▶ **EXERCISE TEXT**
___

Write for Four Readers: The Scanner, the Reader, Google, and ChatGPT

Stephan Bajayo: Someone's bullet point is someone else's entire universe.

I have argued with more business owners about page length than I can count, and they are almost always wrong for the same reason: they are writing for themselves. They scan, so they assume everyone scans, and they want the page short enough to fit how they personally read. That instinct quietly torches your rankings, your conversions, and now your shot at showing up in an AI answer.

The four readers landing on your page

Tom Malesic has run EZMarketing since 1997, and when he came on the Unscripted SEO podcast he laid out a framework I have been stealing ever since. Every page has to satisfy more than one kind of reader at the same time, and they want opposite things.

The first is the scanner. Tom calls this guy “Tom the scanner” after himself. He reads the H2s, decides in four seconds whether the page is relevant, and bails if it isn’t. The second is the deep reader. In Tom’s telling that’s his wife, who reads every word and wants every detail before she trusts you. The third is Google, which still rewards depth, coverage, and pages that genuinely answer the question behind the query. And the fourth, the new arrival, is ChatGPT and its cousins.

You’ve got to hit three types of readers: Tom the scanner who reads the H2s, my wife the reader who reads everything, and Google who wants to know everything. Write long pages — they hate it, but Google loves it and now ChatGPT too.

— Tom Malesic

The mistake is treating these as a tradeoff. They are not. A long page with strong heading structure serves all four at once. The scanner reads the headings and skips the body. The deep reader reads the body. Google and the LLMs read everything. The only person you lose by writing long is the owner who insists the page should look the way he reads, and he was never your customer.

Headings are questions, not slogans

Here’s the structural move that does the heavy lifting. Tom’s advice is to stop writing H2s and H3s as clever sales headlines and start writing them as the actual questions a section answers. As he put it, every section of a page is technically answering a question, you just have to figure out what that question is. “Our Process,” becomes “How long does a kitchen remodel take?” “Why Choose Us,” becomes “What makes your warranty different?”

That single change feeds all four readers. The scanner gets a table of contents that mirrors his own questions. Google gets clean semantic signals. And the LLM, which is matching a user’s phrased question against the structure of your content, finds a heading that looks exactly like the prompt someone just typed. Tom pushes this further by putting FAQ blocks inside the relevant service page instead of dumping them on a lonely standalone FAQ page where nothing connects.

Someone’s bullet point is someone else’s universe

Depth without a reason is just word count, so the question becomes where to go deep. Stephan Bajayo, co-founder of Vibe Logic and one of the people who helped build the enterprise SEO industry, gave me the sharpest answer I have heard on this.

___

▶ **SUPPLIED MATERIAL**
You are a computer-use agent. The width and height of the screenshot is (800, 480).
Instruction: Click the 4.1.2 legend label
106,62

___

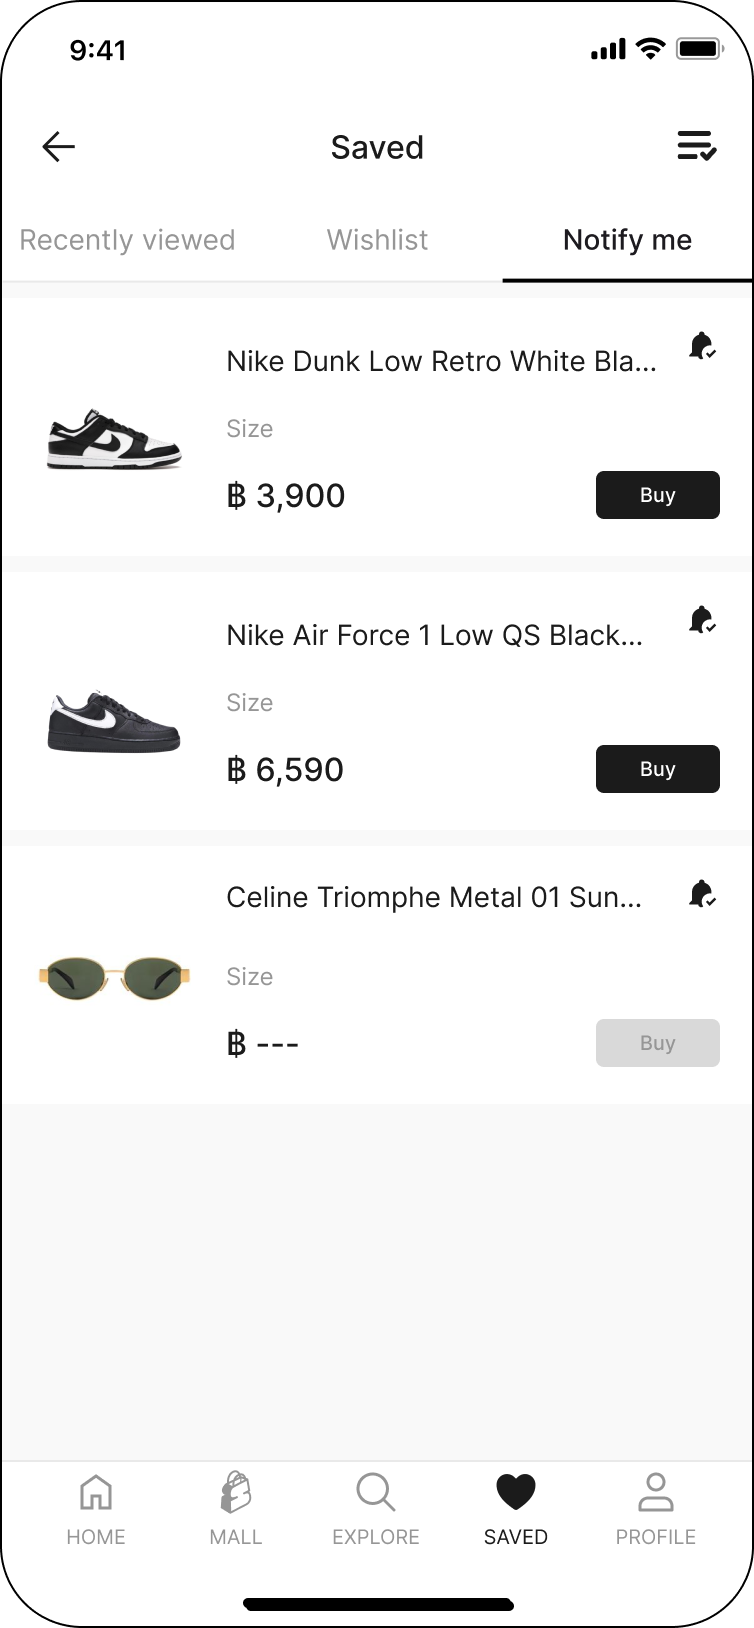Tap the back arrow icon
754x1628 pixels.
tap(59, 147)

___

▶ **PROBLEM**
In the article on writing for four readers, since what year has Tom Malesic run EZMarketing? Rely only on the text, not the entries.

▶ **WRITTEN RESPONSE**
Since 1997.